Vokas conducted a forensic analysis on the four cellphones and determined that one of them had been erased remotely, the day after Xu’s arrest.

One of the other cellphones had a note stating materials and size of a fan blade, which prosecutors believe is linked to GE Aviation tech that China was aiming at replicating, Vokas said. The phone also contained family pictures from a GE engineer that, according to the prosecutors, Xu targeted for recruitment.

James Mulvenon, an expert on Chinese cyber and espionage issues and Chinese military specialist, testified on Oct. 19 that aircraft have given the regime difficulty.

“Aviation has actively been a key priority for decades, and a key source of frustration,” Mulvenon said. He added China has been buying Boeing and Airbus planes, as they do not have the capacity to build them.

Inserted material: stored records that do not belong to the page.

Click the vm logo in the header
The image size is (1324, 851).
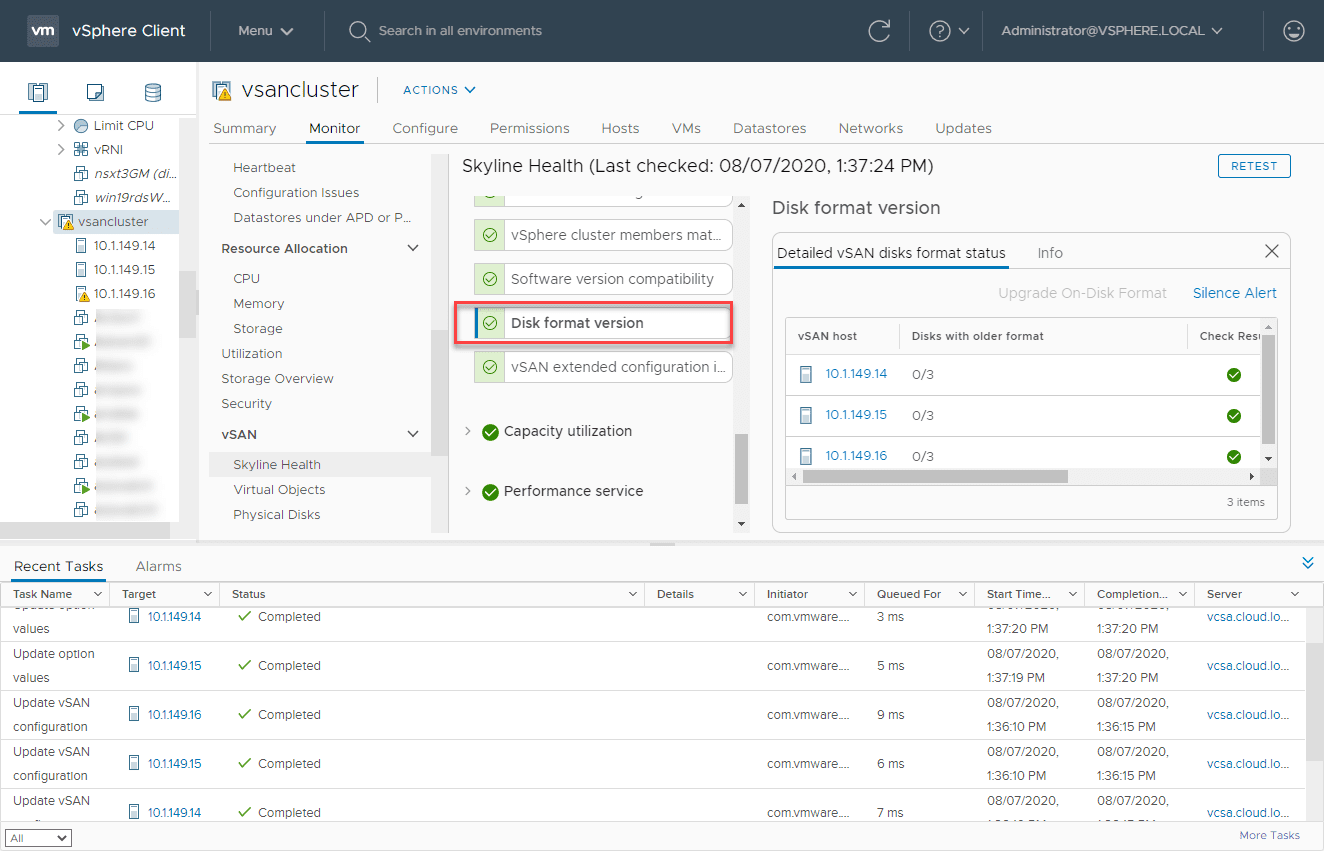click(x=42, y=30)
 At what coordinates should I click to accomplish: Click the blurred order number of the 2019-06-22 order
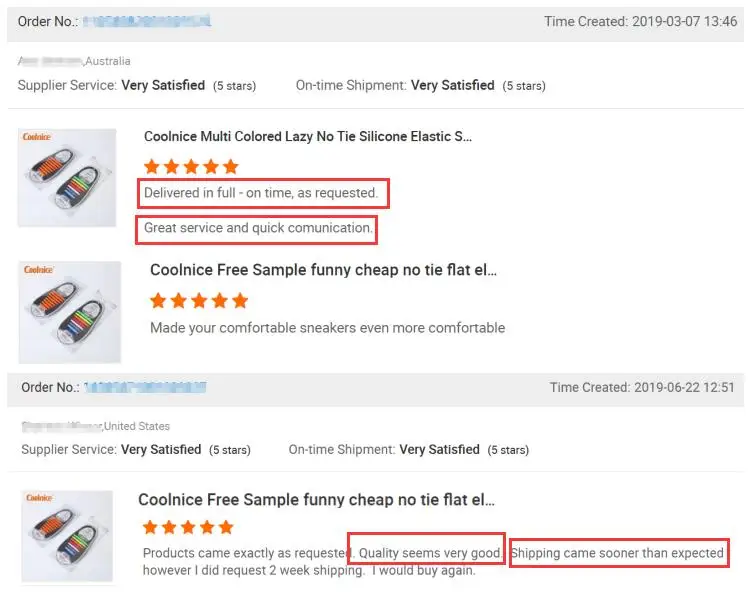pyautogui.click(x=144, y=388)
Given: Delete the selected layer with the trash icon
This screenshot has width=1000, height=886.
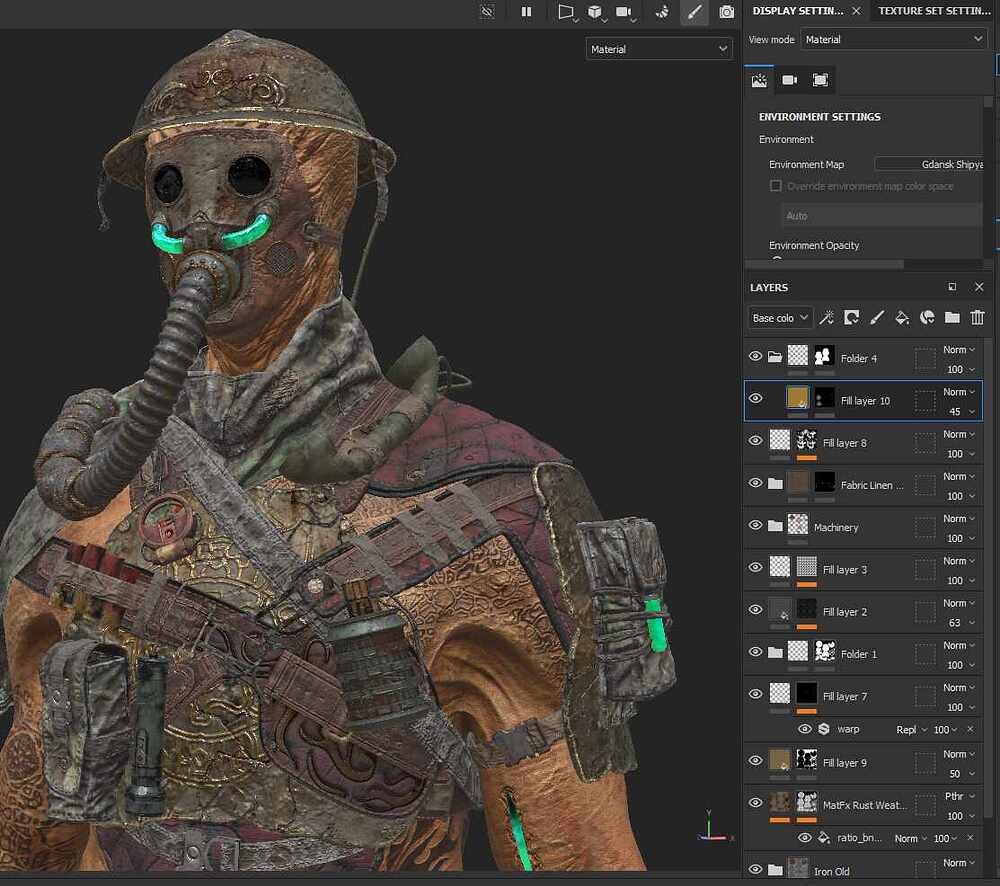Looking at the screenshot, I should [x=977, y=318].
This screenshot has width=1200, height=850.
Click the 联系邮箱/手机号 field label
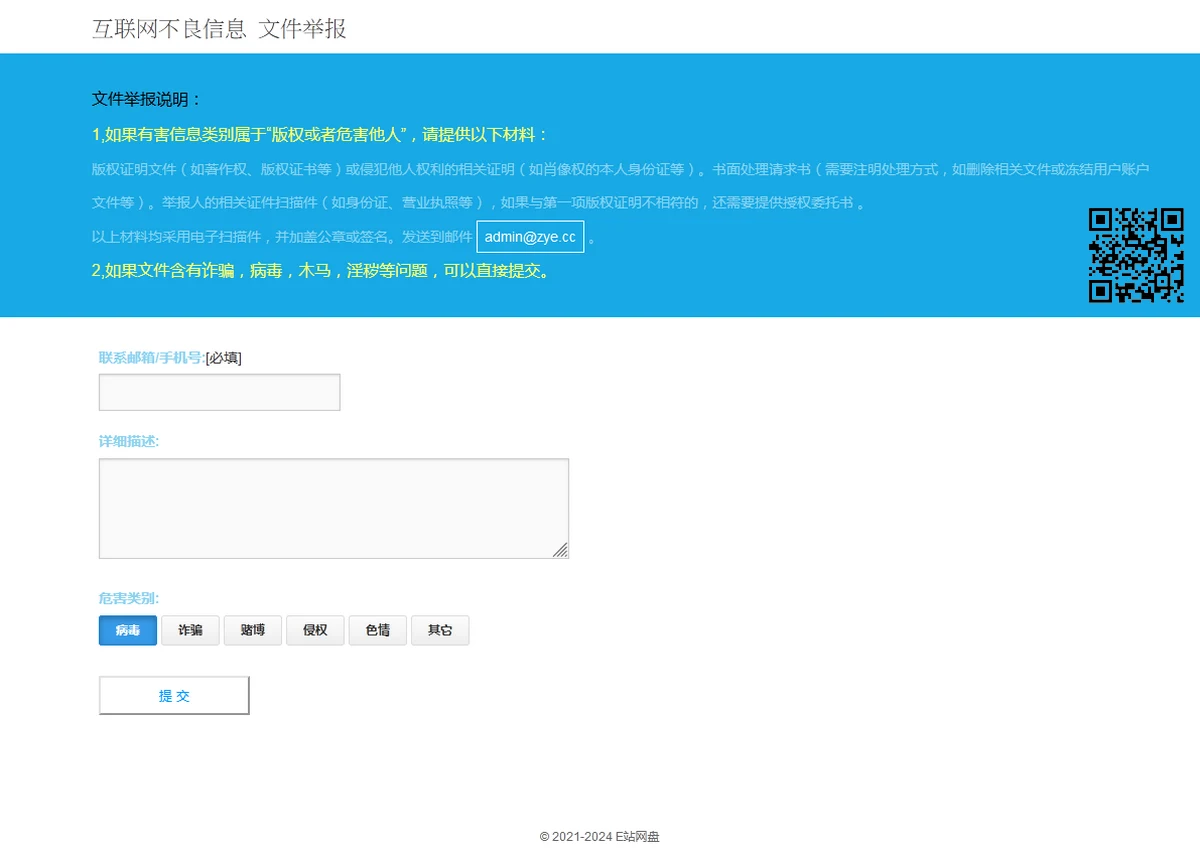coord(151,358)
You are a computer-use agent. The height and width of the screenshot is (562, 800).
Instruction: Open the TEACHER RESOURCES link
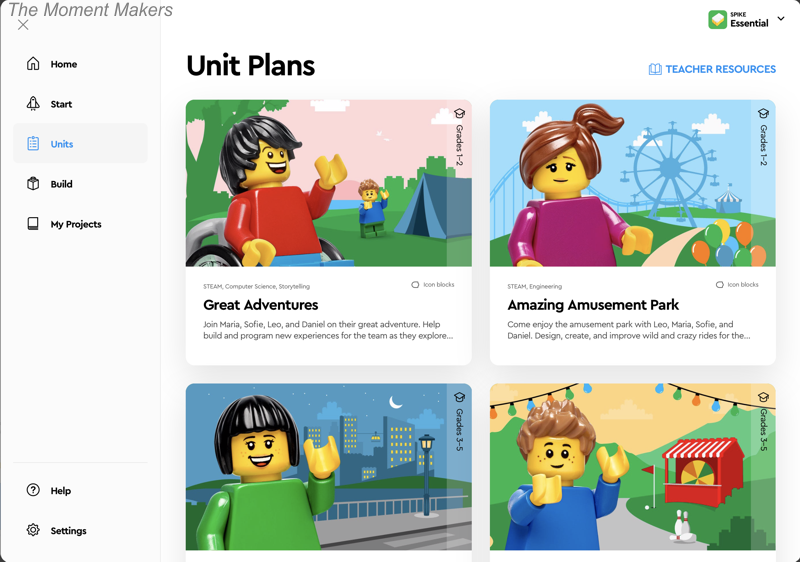(x=712, y=69)
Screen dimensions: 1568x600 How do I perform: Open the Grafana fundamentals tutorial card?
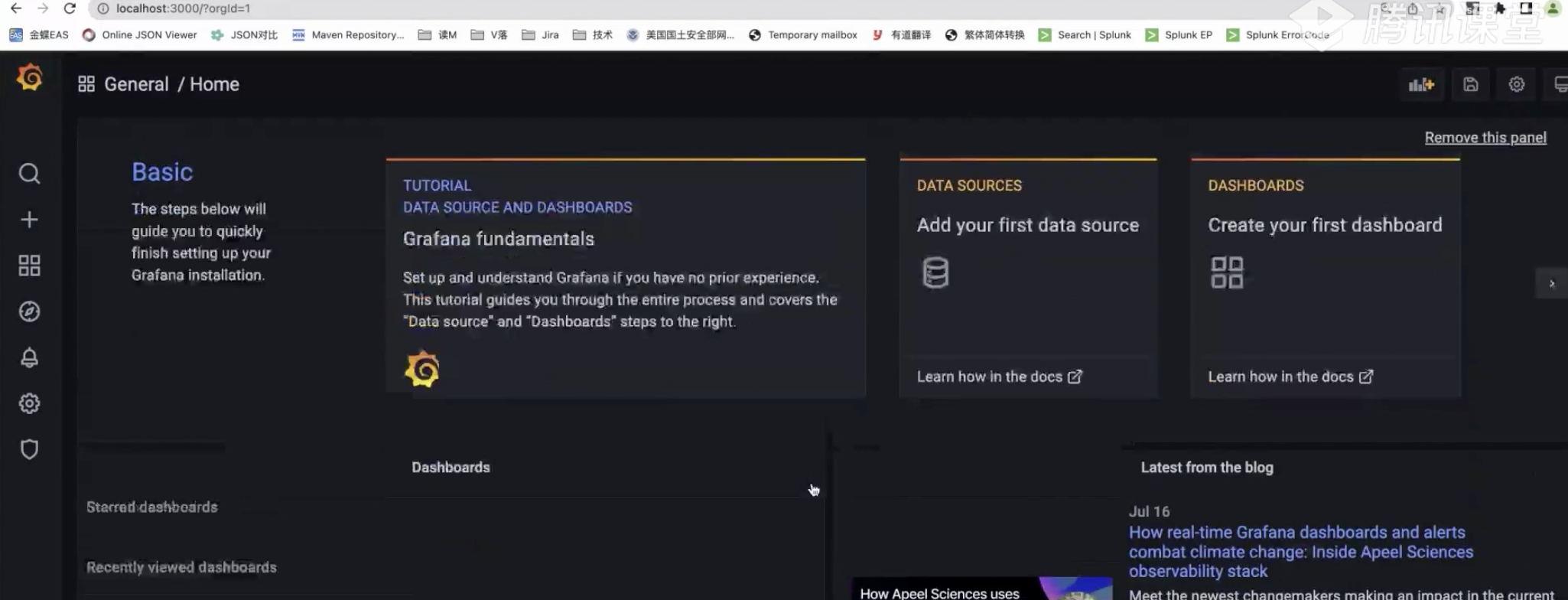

David DeVillers, who supervised the case as former U.S. attorney for the Southern District of Ohio said, “We have a real situation where somebody in the intelligence community of the Chinese government is recruiting spies and got extradited for doing it.”

“This is espionage. This is real espionage,” he said.

“This particular trial will have the biggest impact on our relationship with China of any … criminal case that’s gone to trial of any individual. There’s no doubt about that,” DeVillers said.

Jim Lewis, former member of the U.S. Foreign Service and Senior Executive Service, emphasized the historic nature of the case. “We’ve never been able to extradite … a Ministry of State Security intelligence agent from another country to the United States,” he said. “Getting them on trial is really an important step toward making the Chinese rethink the cost of espionage.”

“There’s already several hundred Chinese intelligence officers operating in the U.S.,” Lewis said. “We aren’t going to be able to deter them, so we’re just going to have to catch more of them.”